To switch them around so that the other side is up is not very difficult.

You are correct that the breaker needs to be turned off. Even after turning off the breaker, you want to test that power is really off. You can do this with a plug in tester (which you should probably have anyway) or with a plug in light or radio. You may want to turn the main breaker off as a guarantee that there is no power.

Remove the cover plate and unscrew the two screws that hold the receptacle in place.

With the screws out, gently pull the receptacle away from the wall. Be careful doing this as there may be paint and or joint compound that will pull away with the receptacle. You want to be careful that you don;t damage the walls.

Before removing any wires, take detailed notes as to which wires are connected to which screws. The screws on one side will be gold colored, the screws on the other side will be silver. The ground screw will be green. It is especially important to take notes if one or more wires is red (instead of black white and bare) and/or if the receptacle is controlled by a switch.

You will probably have to remove the wires, rotate the receptacle and then reinstall the wires. You may get lucky and there will be just three wires to the receptacle (black white and bare). If this is so then you may be able to simply rotate the receptacle 180 degrees and reinstall it.
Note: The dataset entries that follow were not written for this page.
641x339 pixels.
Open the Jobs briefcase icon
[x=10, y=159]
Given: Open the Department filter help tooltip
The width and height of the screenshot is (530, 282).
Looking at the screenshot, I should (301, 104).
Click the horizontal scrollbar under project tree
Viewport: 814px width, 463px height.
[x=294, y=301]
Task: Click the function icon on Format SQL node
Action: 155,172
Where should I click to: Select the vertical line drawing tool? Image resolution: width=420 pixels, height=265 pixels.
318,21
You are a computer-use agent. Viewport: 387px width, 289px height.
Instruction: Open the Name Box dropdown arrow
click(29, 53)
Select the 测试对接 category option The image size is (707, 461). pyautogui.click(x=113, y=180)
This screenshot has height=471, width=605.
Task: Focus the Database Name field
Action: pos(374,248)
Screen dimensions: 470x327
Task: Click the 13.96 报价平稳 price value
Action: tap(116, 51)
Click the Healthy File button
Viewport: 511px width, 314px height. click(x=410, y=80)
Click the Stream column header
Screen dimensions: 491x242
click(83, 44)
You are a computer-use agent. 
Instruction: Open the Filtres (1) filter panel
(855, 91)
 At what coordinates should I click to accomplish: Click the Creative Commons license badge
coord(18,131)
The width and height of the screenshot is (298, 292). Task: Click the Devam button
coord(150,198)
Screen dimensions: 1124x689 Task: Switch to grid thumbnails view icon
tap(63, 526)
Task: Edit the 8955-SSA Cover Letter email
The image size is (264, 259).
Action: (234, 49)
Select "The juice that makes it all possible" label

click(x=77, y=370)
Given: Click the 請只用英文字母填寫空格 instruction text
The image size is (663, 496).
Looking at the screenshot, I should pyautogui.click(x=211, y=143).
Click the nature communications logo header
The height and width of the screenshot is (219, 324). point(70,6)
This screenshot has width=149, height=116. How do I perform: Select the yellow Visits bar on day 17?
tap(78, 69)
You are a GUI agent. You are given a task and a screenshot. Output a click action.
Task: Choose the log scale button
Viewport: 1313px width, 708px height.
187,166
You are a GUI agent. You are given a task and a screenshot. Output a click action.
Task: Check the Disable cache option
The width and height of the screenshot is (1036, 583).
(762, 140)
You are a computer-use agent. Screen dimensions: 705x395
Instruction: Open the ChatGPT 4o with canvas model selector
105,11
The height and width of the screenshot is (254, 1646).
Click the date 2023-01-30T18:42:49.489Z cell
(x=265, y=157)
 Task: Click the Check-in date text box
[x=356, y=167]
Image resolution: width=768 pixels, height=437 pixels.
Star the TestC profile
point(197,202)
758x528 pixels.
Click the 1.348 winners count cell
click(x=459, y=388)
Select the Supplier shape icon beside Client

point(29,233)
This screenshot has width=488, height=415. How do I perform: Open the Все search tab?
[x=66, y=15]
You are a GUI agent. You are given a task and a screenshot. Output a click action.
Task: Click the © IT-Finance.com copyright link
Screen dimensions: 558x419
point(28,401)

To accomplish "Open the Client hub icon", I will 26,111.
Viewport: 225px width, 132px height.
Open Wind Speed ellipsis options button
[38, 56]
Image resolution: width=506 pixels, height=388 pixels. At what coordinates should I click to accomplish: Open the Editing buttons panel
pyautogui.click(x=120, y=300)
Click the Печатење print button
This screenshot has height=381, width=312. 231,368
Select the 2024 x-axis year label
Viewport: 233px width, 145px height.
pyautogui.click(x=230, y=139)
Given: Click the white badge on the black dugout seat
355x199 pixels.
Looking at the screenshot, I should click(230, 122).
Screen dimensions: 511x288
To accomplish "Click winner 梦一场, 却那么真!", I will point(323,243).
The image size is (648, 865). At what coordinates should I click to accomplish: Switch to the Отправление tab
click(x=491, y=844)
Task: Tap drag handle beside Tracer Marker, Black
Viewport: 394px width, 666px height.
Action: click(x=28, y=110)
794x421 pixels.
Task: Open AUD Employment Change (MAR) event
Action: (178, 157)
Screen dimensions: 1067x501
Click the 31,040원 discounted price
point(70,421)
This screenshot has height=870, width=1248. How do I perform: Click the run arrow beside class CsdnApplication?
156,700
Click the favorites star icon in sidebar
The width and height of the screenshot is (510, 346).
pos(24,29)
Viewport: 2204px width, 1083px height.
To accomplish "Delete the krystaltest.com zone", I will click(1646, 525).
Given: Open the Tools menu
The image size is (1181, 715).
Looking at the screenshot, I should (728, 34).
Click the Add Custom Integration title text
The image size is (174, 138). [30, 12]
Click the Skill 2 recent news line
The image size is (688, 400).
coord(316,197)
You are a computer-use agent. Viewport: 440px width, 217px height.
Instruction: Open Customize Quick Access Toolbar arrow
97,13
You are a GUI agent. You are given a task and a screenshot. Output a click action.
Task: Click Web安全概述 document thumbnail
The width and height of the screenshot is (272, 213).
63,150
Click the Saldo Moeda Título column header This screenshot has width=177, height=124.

Make sure when you reinstall it that the wires go to the same screw that they originally went to. Wires need to be wrapped clockwise around the screw. Generally speaking, black wires go to the gold terminals, white wires to the silver terminals. However, this is not always true if a switch is involved.

When reinstalling the receptacles, do not tighten the screws all the way. If there are ears on the receptacle they should catch the wallboard and hold the receptacle in place. If you over tighten you will bend the metal and the cover plate won't attach flush.

When you go to remove the wires, if you find that the previous wires were pushed in to the back of the receptacle, you will want to change this. Those back stabs have a tendency to fail. In this case the wire is removed by inserting a small screwdriver into a slot near the hole where the wire is inserted. The screw driver pushes a release, enabling the wire to be pulled out. Do not re-use these back stabs, use the screw terminal instead.

Work one receptacle at a time. Turn power back on after each receptacle and test that receptacle. Test both halves of the receptacle and make sure that the switch works (if a switch was involved). Use a plug in type tester to make sure that the receptacle is wired properly. It will be much easier to correct a mistake just after making it rather than an hour later after you have finished rewiring the whole room, or the whole house or whatever.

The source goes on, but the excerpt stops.